Asher Fisch and Mariusz Kwiecien Named Seattle Opera Artists of the Year

Posted July 12, 2007

 

 

 

 


 

    

    On Tuesday, July 10, during its Annual Meeting at McCaw Hall, Seattle Opera General Director Speight Jenkins announced that the company’s Artist of the Year awards went to Asher Fisch, who conducted Richard Strauss’s Rosenkavalier and the International Wagner Competition at Seattle Opera in August 2006, and Mariusz Kwiecien, who sang the title role in Mozart’s Don Giovanni at Seattle Opera in January 2007. 

    “The choices couldn’t have pleased me more,” said Jenkins.  “Asher is not only one of the greatest conductors of Strauss and Wagner of our time, he was eager to work with us on our inaugural International Wagner Competition, and displayed an astounding grasp of the whole Wagner repertory. Mariusz is one of the world’s great baritones and in my opinion the world’s best Giovanni.  I’m honored whenever he sings with Seattle Opera.” 

    Fisch is currently in rehearsal at Seattle Opera for Wagner’s Flying Dutchman (Der fliegende
Holländer)
, which opens August 4 and runs through August 25, 2007.  Kwiecien will next be seen
at Seattle Opera as Riccardo in Bellini’s I Puritani, which opens May 3 and runs through May 17,
2008. 

    In 1991, the Seattle Opera’s Artist of the Year award was created to honor the individual singer,
conductor, director, or designer who had made the most significant contribution to the success of the season.  At the conclusion of the 2003/04 season, Seattle Opera began honoring two Artists of
the Year for the season:  one a conductor, director, or designer; the other a singer. 

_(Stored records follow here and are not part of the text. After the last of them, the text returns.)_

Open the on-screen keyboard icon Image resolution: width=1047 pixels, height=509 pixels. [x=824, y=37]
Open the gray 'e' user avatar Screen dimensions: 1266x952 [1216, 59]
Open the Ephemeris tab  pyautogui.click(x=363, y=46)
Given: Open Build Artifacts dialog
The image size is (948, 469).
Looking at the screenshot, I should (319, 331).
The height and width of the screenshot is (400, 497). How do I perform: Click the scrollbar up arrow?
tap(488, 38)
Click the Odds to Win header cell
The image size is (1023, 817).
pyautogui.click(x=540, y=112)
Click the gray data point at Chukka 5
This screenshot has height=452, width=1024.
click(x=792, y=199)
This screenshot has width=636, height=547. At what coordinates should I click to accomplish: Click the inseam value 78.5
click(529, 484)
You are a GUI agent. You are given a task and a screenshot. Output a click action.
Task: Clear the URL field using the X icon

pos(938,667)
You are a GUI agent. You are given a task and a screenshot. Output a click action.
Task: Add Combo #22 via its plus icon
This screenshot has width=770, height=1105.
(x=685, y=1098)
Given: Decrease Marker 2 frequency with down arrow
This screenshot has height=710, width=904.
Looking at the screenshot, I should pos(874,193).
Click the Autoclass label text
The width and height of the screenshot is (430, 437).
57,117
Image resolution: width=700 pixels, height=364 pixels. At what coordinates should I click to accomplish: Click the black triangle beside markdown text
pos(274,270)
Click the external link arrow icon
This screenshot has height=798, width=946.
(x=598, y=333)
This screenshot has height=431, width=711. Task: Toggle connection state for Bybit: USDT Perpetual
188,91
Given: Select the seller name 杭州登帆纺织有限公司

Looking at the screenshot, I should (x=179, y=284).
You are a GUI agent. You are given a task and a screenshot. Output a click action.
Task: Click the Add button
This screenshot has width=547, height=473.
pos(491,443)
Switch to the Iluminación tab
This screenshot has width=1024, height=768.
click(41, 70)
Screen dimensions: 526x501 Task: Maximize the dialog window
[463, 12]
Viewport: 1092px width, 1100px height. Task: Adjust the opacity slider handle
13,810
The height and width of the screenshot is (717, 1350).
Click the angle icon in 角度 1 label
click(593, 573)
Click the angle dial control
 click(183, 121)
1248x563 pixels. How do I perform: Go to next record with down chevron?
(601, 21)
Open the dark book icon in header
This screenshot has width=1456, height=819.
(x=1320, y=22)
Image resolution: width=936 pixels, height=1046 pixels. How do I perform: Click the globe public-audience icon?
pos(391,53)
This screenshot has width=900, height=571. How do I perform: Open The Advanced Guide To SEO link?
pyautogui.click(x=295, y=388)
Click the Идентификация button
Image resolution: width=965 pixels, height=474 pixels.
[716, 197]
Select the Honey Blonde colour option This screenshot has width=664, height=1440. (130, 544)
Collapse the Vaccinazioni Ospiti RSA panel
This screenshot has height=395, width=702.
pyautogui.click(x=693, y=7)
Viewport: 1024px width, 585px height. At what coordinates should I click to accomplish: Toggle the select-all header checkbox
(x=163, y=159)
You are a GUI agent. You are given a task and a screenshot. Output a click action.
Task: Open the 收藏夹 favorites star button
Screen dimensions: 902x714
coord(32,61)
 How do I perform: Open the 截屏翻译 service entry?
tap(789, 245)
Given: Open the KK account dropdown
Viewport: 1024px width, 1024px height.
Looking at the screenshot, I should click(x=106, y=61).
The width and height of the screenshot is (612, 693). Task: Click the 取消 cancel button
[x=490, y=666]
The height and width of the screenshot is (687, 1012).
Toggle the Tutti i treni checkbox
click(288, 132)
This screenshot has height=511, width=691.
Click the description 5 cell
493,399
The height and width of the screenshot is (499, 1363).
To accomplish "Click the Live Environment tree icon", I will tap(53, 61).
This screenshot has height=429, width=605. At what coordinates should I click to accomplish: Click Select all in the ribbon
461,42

    Participating in the selection process of Seattle Opera’s Artists of the Year are members of Seattle Opera’s Board of Trustees, Diamond Level and Platinum Circle donors, and staff, as well as selected members of the local press.  This is the company’s sixteenth annual selection of Artist of the Year. 
The voting was tabulated by Clark Nuber P.S.  Previous winners include (in chronological order,
starting with the 1990/91 season):  stage director Francesca Zambello, soprano Sally Wolf, baritone
Robert Orth, soprano Jane Eaglen (twice), soprano Harolyn Blackwell, tenor Ben Heppner,
countertenor Brian Asawa, soprano Sheri Greenawald, bass Alexander Anisimov, baritone
Christopher Maltman, director Stephen Wadsworth, contralto Ewa Podlés, bass Stephen Milling
and director Chris Alexander (twice), and bass John Relyea.  Last season, baritone Greer Grimsley (Wotan/Wanderer in the 2005 Ring des Nibelungen) and conductor Nicola Luisotti (2006 production
of Macbeth) were named Artists of the Year. 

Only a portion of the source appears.